> [Prompt] In the entries that follow, which lines hold the string "agent"? List them.

> [Excerpted data]
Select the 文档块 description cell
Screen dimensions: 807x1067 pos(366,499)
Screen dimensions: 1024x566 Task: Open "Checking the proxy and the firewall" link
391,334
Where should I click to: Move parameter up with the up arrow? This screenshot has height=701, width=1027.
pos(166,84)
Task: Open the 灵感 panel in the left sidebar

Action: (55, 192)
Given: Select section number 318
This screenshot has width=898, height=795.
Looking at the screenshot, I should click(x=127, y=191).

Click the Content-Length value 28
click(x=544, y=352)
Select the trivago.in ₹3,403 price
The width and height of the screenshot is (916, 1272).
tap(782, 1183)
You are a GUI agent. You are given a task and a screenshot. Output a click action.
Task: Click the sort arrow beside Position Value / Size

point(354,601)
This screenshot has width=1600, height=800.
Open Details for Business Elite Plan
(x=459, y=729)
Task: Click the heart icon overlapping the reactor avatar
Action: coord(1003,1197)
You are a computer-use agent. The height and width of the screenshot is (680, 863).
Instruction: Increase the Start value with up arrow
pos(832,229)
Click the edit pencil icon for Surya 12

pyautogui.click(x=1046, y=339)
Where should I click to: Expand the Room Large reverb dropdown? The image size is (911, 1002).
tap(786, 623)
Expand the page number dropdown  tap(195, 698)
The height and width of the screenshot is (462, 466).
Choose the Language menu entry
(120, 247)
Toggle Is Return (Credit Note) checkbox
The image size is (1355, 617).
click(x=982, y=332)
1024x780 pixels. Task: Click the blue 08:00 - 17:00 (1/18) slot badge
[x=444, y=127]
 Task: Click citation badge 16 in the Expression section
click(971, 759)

> [Written solution]
You are a GUI agent. You are given a task and a screenshot. Output a click action.
You are a computer-use agent. The height and width of the screenshot is (680, 863).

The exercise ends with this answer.